Talk about doing double takes: the gap between 3rd-place finisher Paige's Image and 4th-place Run Wilko Run in a $12,500 3-year-old maiden claimer on Thursday was 32 3/4 lengths. There were nine horses in the race, and no serious mishaps or accidents bringing about the margin, although there did seem to be some nasty coming together of horses at the start. You might see a margin like this between horses at the back of a race sometimes. Since Secretariat's 31-length win in the Belmont is so etched in our minds, we know we seldom see anything that surpasses it at the front of the race. But the truth is that seeing a 30+ length gap in the middle of a race is stranger still than seeing a 30+-length winner. Horses in the middle of a race should be typical of the race, represent the race. Those aren't the horses that had horrible days, or the ones that showed unforeseen improvement, or were snuck into the race with unestablished credentials for an easy win.
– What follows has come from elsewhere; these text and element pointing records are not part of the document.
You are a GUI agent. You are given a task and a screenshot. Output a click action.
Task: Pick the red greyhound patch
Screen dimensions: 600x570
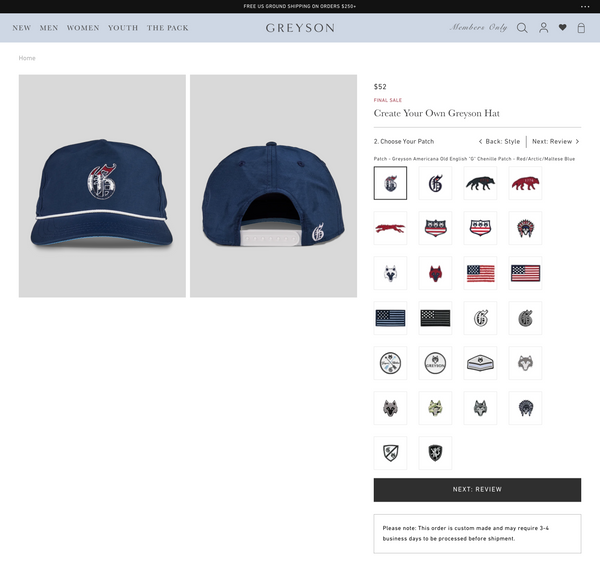tap(390, 228)
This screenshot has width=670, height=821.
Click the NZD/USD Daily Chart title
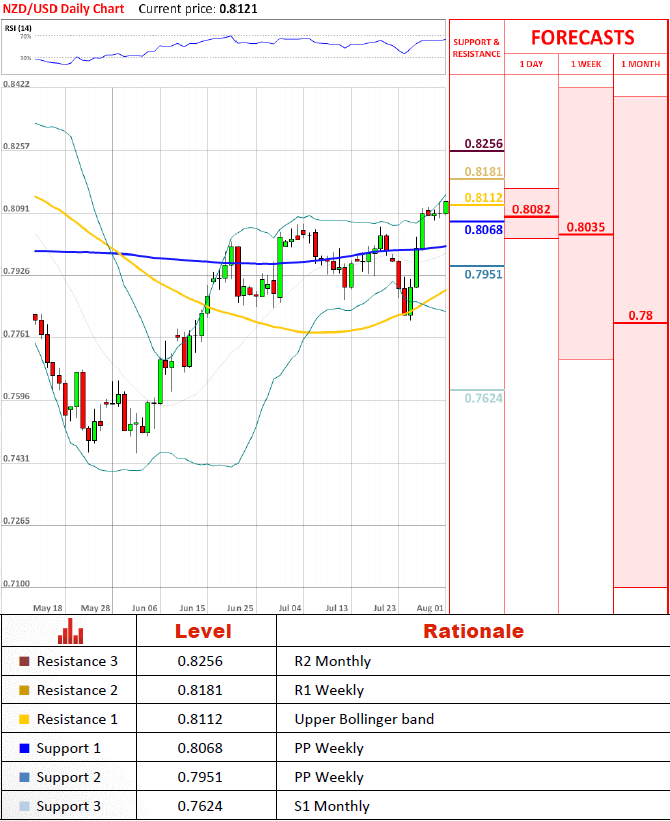coord(62,8)
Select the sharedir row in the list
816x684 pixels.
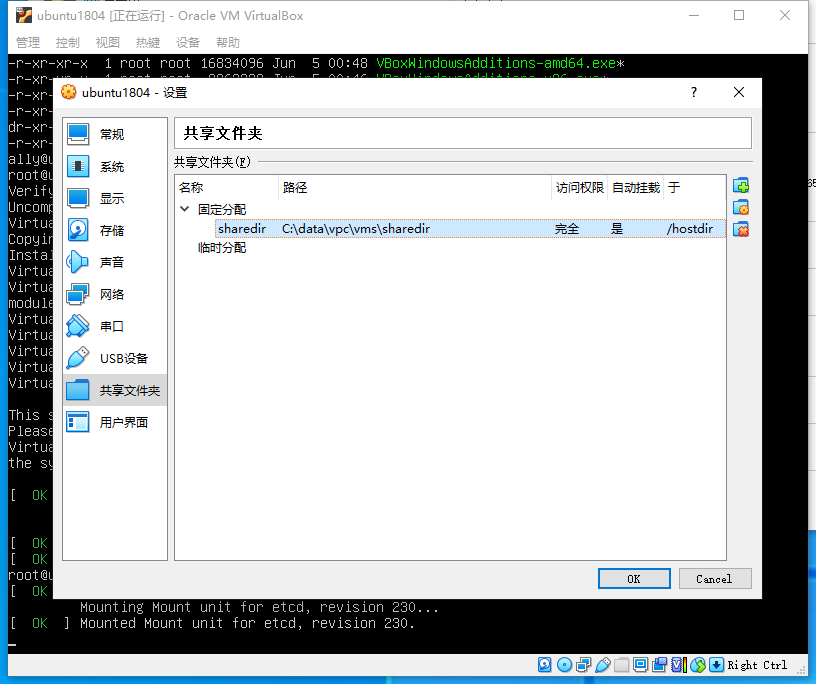(350, 229)
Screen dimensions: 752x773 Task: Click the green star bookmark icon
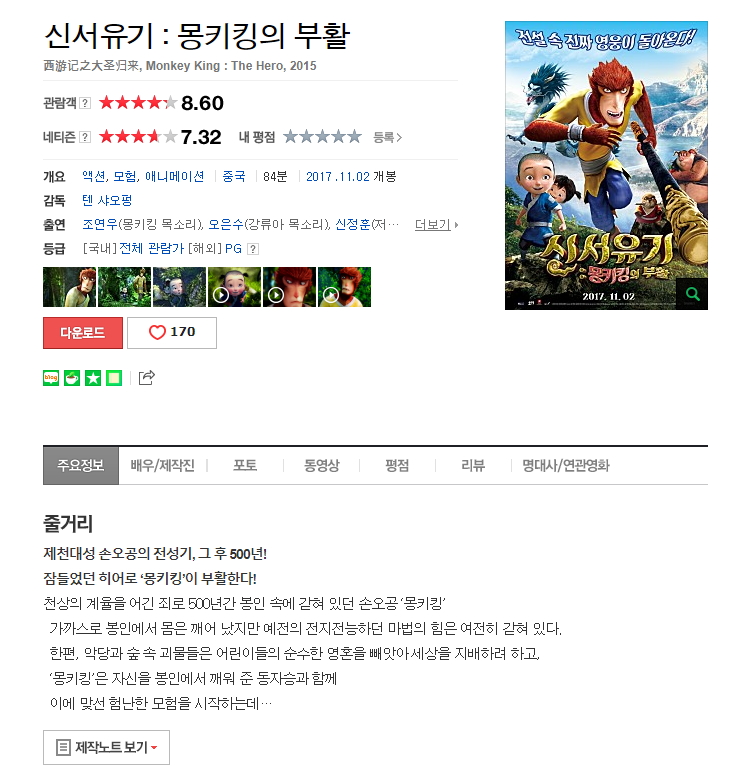[x=93, y=378]
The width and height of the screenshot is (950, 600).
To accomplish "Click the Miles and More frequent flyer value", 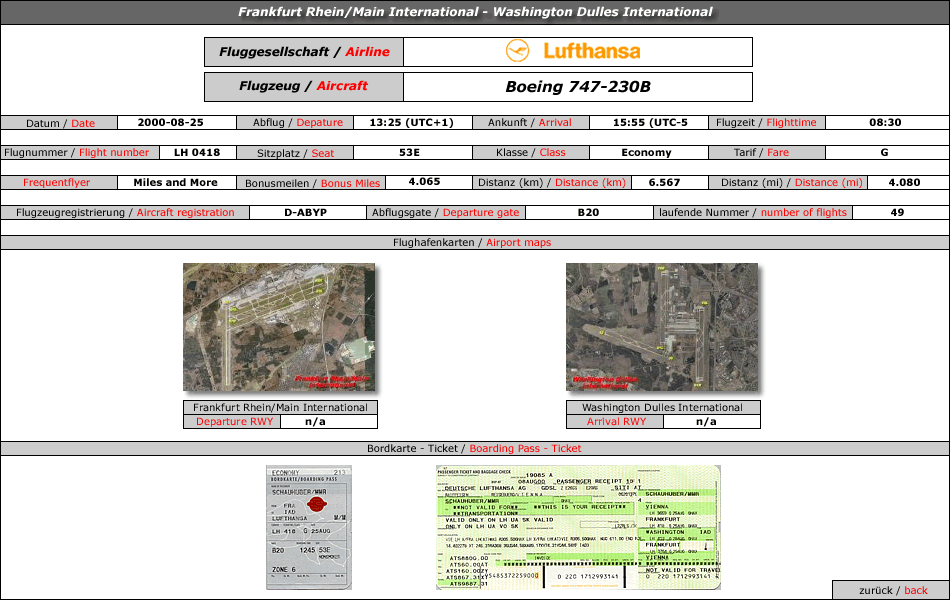I will 175,183.
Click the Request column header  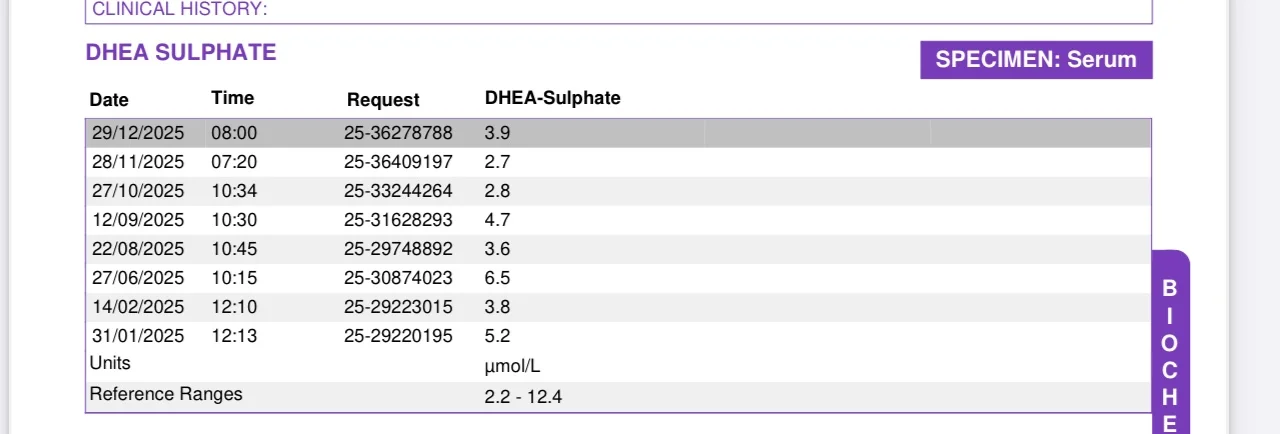click(x=383, y=100)
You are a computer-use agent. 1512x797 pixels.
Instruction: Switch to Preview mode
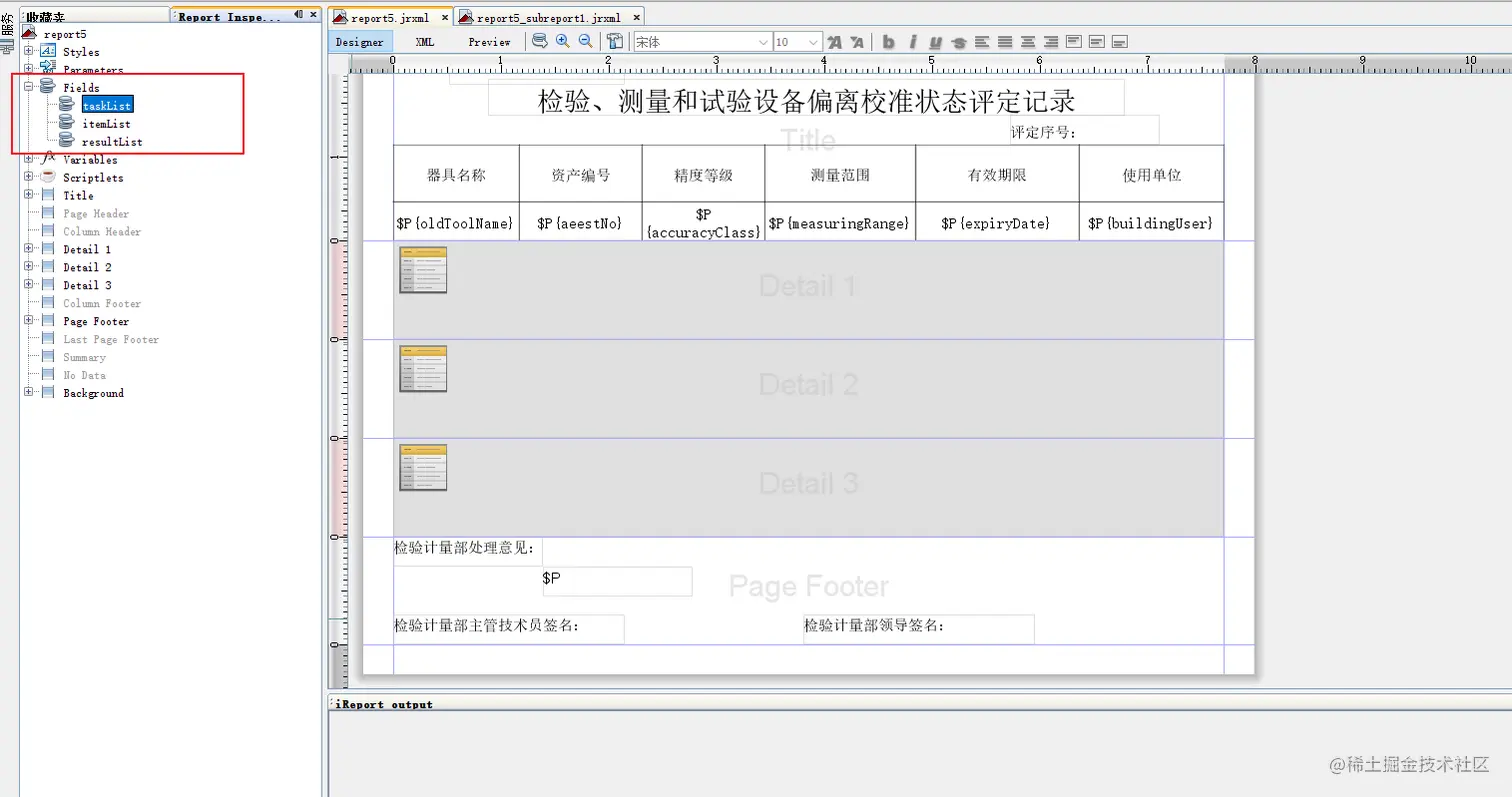[489, 42]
How then did this come about? First, the time of the race was almost exactly what I expected from a 12.5k maiden claimer. The first three horses, by the way, were separated by a total of only a length and a half. It wasn't that those three ran so fast; it was that horses 4-9 did nothing at all.
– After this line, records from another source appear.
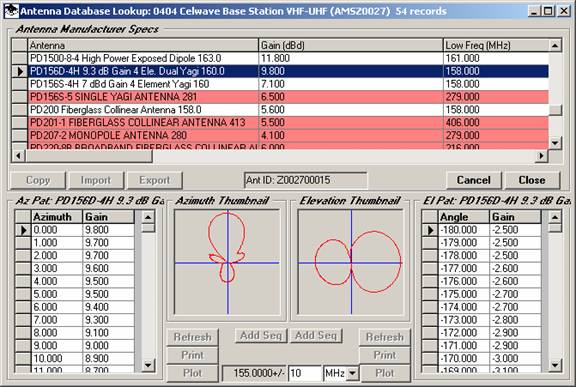Image resolution: width=576 pixels, height=387 pixels.
Task: Click the horizontal scrollbar left arrow
Action: [18, 156]
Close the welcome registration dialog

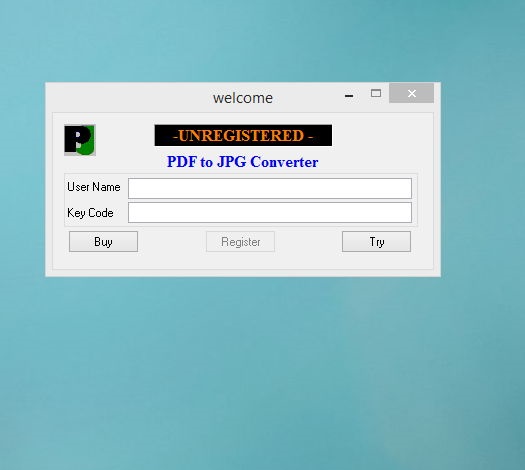click(x=411, y=93)
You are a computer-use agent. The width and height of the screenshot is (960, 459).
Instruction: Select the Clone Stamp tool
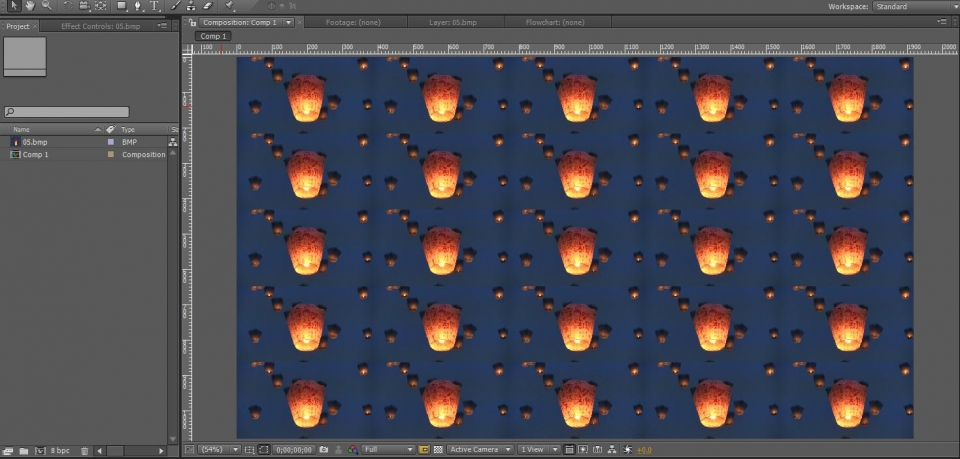[x=191, y=6]
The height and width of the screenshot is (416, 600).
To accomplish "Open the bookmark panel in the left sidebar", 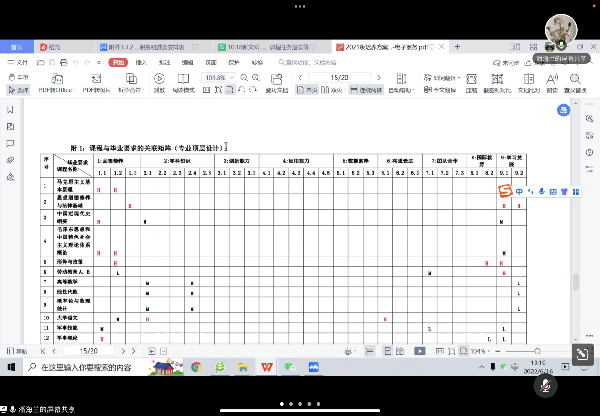I will [x=8, y=109].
I don't know if a mile can be called a long race, but long races with cheap horses perhaps bring about some of the most spread-out races. This may be particularly true when the cheap horses are young. The theory would go that they just aren't equipped to run the distance. Cheap speed isn't going to work over a distance of ground. There's no such thing as cheap stamina. It is true that of the last six in here, they had made a total of one start at a mile or more, and that resulted in just a 16 Beyer for Run Wilko Run. There were three first-time starters among the bottom six: one was a North Carolina-bred, one a Oklahoma bred, and one a Bluegrass Cat out of a Street Cry mare. Besides Run Wilko Run and the first-time starters, Terubcheh was coming off a 14 Beyer in a 6f race, and El Panteonero a 0 Beyer in a 7f race. I estimate that the 4th-place finisher ran a -4 Beyer in here. The point is that there was a lack of established form in routes: when you go from the chart to the past performances, you're not confronted with inconsistency.
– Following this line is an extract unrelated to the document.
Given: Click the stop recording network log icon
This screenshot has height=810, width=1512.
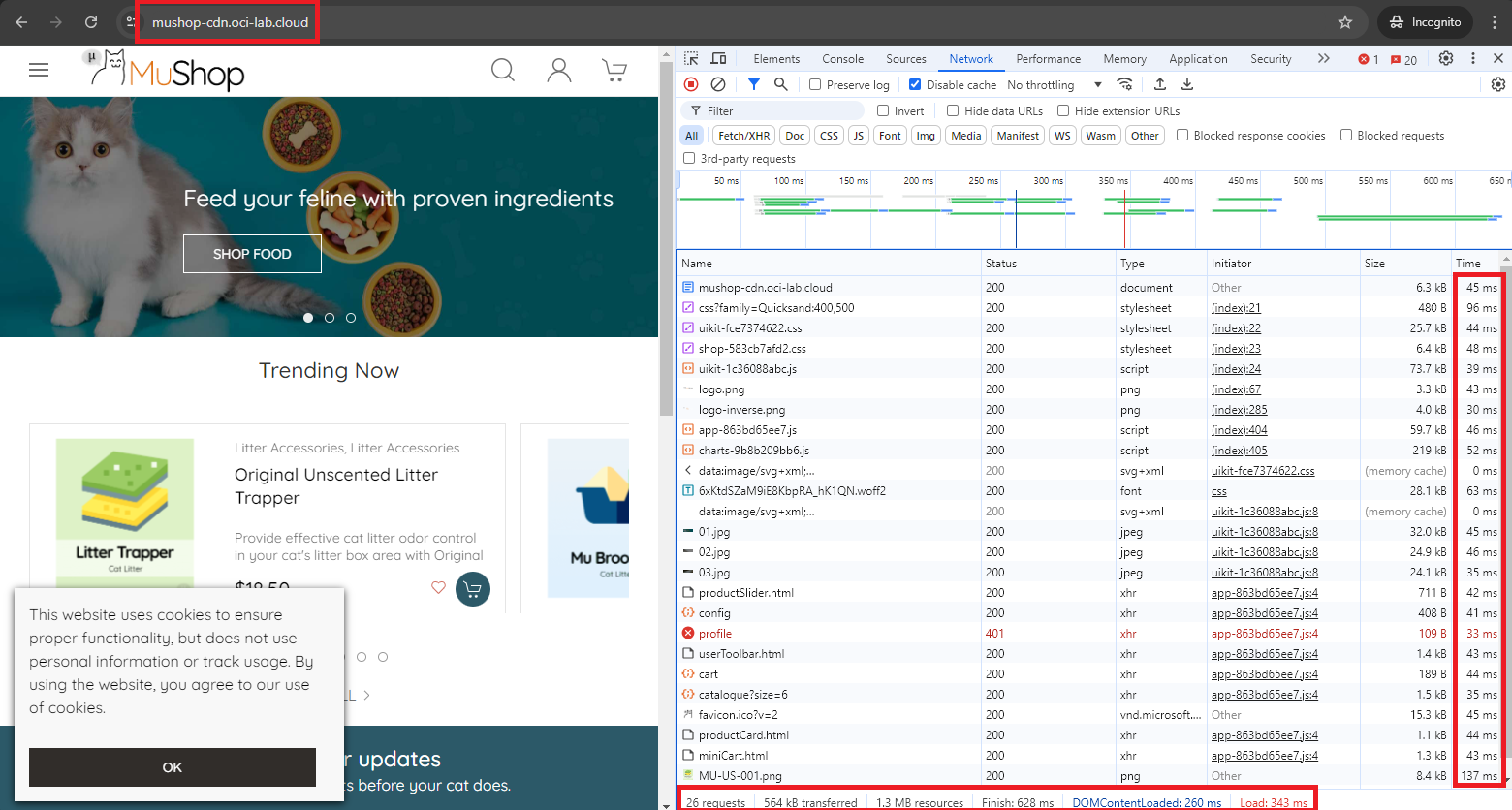Looking at the screenshot, I should [x=691, y=84].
Watching the replay and knowing what was going to happen, I could see the two groups establishing themselves midway on the turn. The first and second-place finishers were prominent from the start; another horse was up there with them, and when he stopped, and the eventual 3rd-place finisher was let loose with his rally, the groups took shape. Larry Collmus expressed it as the "others are gone." Give him credit for seeing what was going on; in the stretch he said it was "about 30 lengths to the rest of them."